Yanaka’s Shitamachi Vibes | Experience Tokyo’s “Lower City”

Yanaka Ginza’s famed Yuyake Dandan in central Tokyo

Everyone knows about the climatic end of World War II and the atomic bombs yet only a few are aware of the deadly fire bombings of Tokyo. The plan was orchestrated by Air Force General Curtis LeMay and designed to kill as many Japanese as possible while incinerating the city. A vast area of Tokyo burned to the ground following the incendiary bombings; unlike Kyoto, much of what exists today was constructed during the postwar era.

Nevertheless, there are some areas within Tokyo that miraculously escaped the fire bombings and preserved their historical vibes. One of these areas is the Yanaka neighborhood near Ueno that we will be visiting today. This span of Tokyo has continued to maintain its Shitamachi (lit. “lower city”) vibe and is a stark contrast to the concrete jungle representing much of the city. If you’re seeking a leisurely stroll through the quaint streets of Tokyo from a bygone age then this is just the location for you.

Note: The Yanaka area is also often referred to as “Yanasen.” This nickname is a portmanteau of the Yanaka, Nezu and Sendagi neighborhoods which collectively form this section of Tokyo. It can be a bit confusing but know that if you see “Yanasen,” it means you’re in the right place!

How to Get There

A Yamanote Line train pulls into Nippori Station near Yanaka

The Yanaka area is triangulated by several stations. This means that the best way to get there is dependent on what you’re looking to check out first and also where you’re coming from. For starters, the easiest way to get there will be via JR’s Yamanote Line. Just make your way past Akihabara and Ueno and you will soon find yourself at Nippori Station. Take the West Exit and from there it is just a short walk. Alternatively, if you happen to be located close to a station on the Chiyoda Line, feel free to follow my proposed itinerary in reverse as we will be ending our journey at Nezu Station.

Explore Yanaka Ginza

Tokyo’s charming Yanaka Ginza area of Yanaka

Most people are vaguely aware of THE GINZA near Tokyo Station that is a Mecca for brand goods. The name Ginza is used by many local municipalities to denote the major shopping streets surrounding the area. We’ll be starting our adventure at Yanaka’s Ginza which can be reached in a few minutes from Nippori Station. Follow this map as the streets can get confusing. Although there is no real “start” point for Yanaka’s Ginza, the above signage bearing its name can be considered a good location to begin your explorations.

The winding alleys in and around Yanaka’s Ginza are perfect for a leisurely stroll. There are a number of independent cafes and restaurants to check out along the way.

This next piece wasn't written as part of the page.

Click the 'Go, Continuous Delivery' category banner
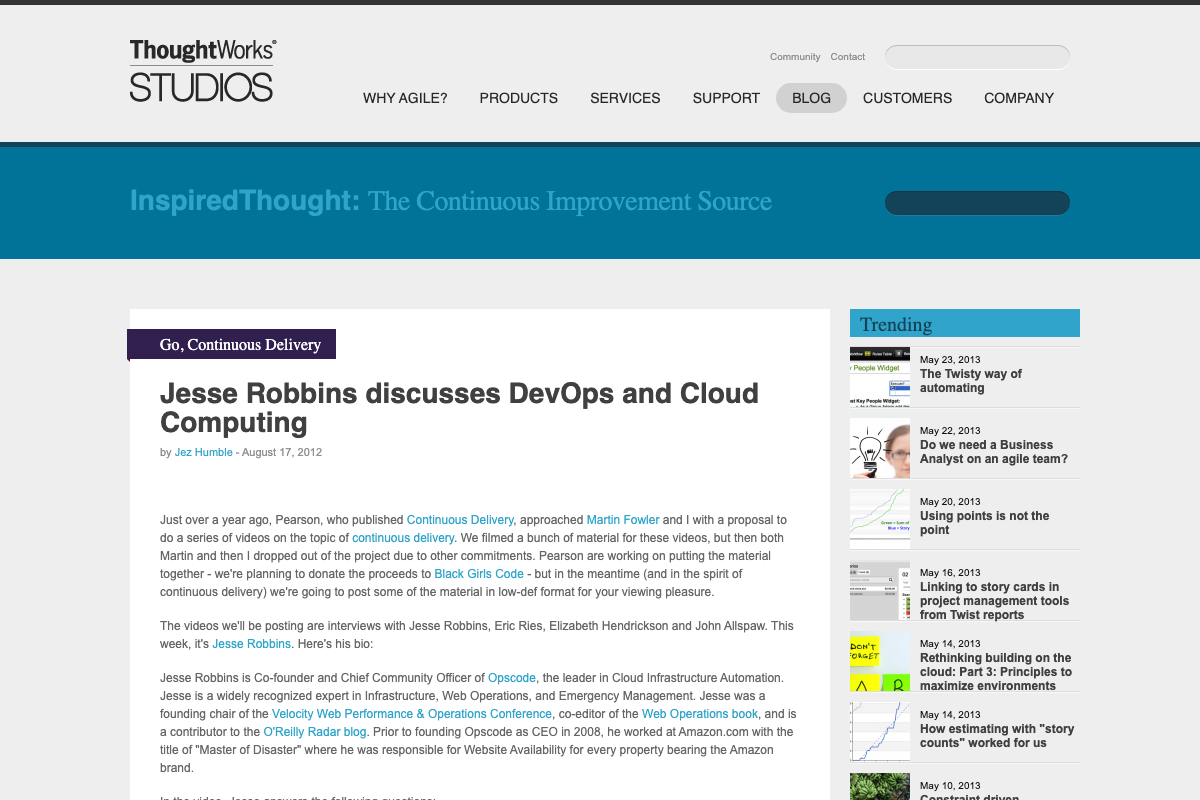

Be sure to sample a variety of food from the vendors who peddle all forms of temptations along the main street. Unlike with the rest of sterile Tokyo, this is a uniquely Shitamachi vibe from years ago that was long in the reconstruction of the city.

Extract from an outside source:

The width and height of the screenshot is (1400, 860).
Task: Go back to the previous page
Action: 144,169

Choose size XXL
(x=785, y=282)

One could spend weeks exploring the rich history of this area. There are a number of small craft shops which have been in business for generations as well as over a hundred small temples. If you’re lucky, you might also make a feline friend without the need to visit one of the city’s cat cafes. Yanaka is famous for its wandering cats and you’ll see this reflected in many of the shops. There’s even a taiyaki shop that creates treats using cat molds instead of the traditional fish mold!

A Peaceful Cemetery

A statue of the Bodhisattva Jizo at Yanaka’s Cemetary

A trip to Yanaka would not be complete without a stop at the expansive grounds of Yanaka Cemetery. The well kept paths through the elaborate tombs makes for a tranquil experience that is rarely found within Tokyo. In spring, the cemetery is particularly breathtaking when the cherry blossom trees lining Sakura-dori Street come into bloom.

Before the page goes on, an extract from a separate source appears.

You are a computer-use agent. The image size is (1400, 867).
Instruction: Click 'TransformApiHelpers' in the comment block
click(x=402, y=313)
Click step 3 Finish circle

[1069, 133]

On the cemetery grounds you will also find the grave of Tokugawa Yoshinobu, the final shogun of the Edo period (1603–1868) who gave up control to the new Meiji government. Should you happen to be a history nerd, you will also encounter the final resting place of a number of other lesser known but equally important individuals. A special point of interest is the temple Tenno-ji which was once part of the original cemetery and features a large bronze Buddha.

Visit Nezu Shrine

Nezu Shrine in Tokyo’s Yanaka area

From here, we will be making a short trek to the nearby Nezu Shrine. This shrine is one of the oldest shrines in Tokyo. Legends place its roots as far back as the first century. Nezu shrine is set against a backdrop of lush greenery and has been visited time and time again by famous thinkers such as Natsume Soseki and Ogai Mori who sought a refuge for reflection. The current architecture dates back to 1704 when the shrine was reconstructed and boasts a design similar to that of the Toshogu Shrines.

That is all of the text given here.